■ **WHAT THIS TASK INVOLVES**
Reproduce the following Coffee House interview with Mark Sedwill in full, word for word.
BEGIN SOURCE
Daniel Korski

Coffee House interview: Mark Sedwill

Diplomats are often seen as stuffy characters from a different century, men who often appear lost in today’s chaotic world. Nobody could be further from that caricature than Mark Sedwill, the former British ambassador in Kabul and outgoing NATO Senior Civilian Representative to Afghanistan. For more than a year, Sedwill has been, first, General Stanley McChrystal’s right-hand and, more recently, the civilian counterpart to General David Petraeus. Since he took up his ambassadorial post in Kabul, after a stint as Deputy High Commissioner in Pakistan, few Britons have had as much influence on NATO’s strategy as him. And there are now rumours that, having impressed several Tory ministers, Sedwill could be in line to replace Peter Rickett as the Prime Minister’s National Security Adviser. In the week when his replacement was announced, the Ealing-born diplomat kindly agreed to answer a few questions about NATO’s Afghan mission.

Daniel Korski: It seems that after ten years, NATO finally has all the military elements in place to beat back the various insurgencies – with practically half the US Marine Corps in Helmand. But is there sufficient progress on the political track to ensure a successful outcome? Relations with Hamid Karzai seem as poor as ever and the US seems reluctant to make a big push on negotiations with various insurgents.
END SOURCE
BEGIN COLLECTED MATERIAL
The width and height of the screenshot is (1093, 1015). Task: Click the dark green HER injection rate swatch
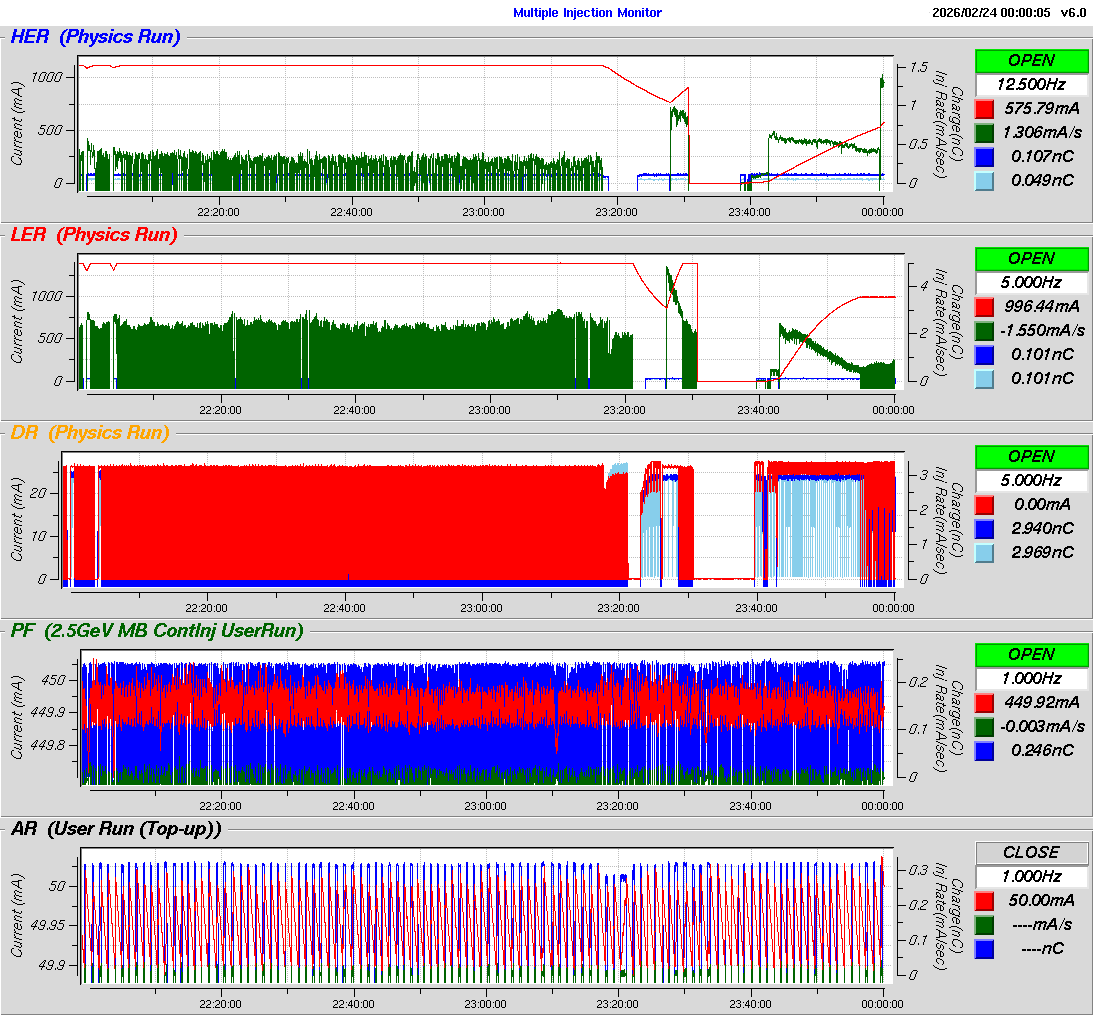[x=984, y=132]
END COLLECTED MATERIAL
■ **OUTPUT**
Daniel Korski

Coffee House interview: Mark Sedwill

Diplomats are often seen as stuffy characters from a different century, men who often appear lost in today’s chaotic world. Nobody could be further from that caricature than Mark Sedwill, the former British ambassador in Kabul and outgoing NATO Senior Civilian Representative to Afghanistan. For more than a year, Sedwill has been, first, General Stanley McChrystal’s right-hand and, more recently, the civilian counterpart to General David Petraeus. Since he took up his ambassadorial post in Kabul, after a stint as Deputy High Commissioner in Pakistan, few Britons have had as much influence on NATO’s strategy as him. And there are now rumours that, having impressed several Tory ministers, Sedwill could be in line to replace Peter Rickett as the Prime Minister’s National Security Adviser. In the week when his replacement was announced, the Ealing-born diplomat kindly agreed to answer a few questions about NATO’s Afghan mission.

Daniel Korski: It seems that after ten years, NATO finally has all the military elements in place to beat back the various insurgencies – with practically half the US Marine Corps in Helmand. But is there sufficient progress on the political track to ensure a successful outcome? Relations with Hamid Karzai seem as poor as ever and the US seems reluctant to make a big push on negotiations with various insurgents.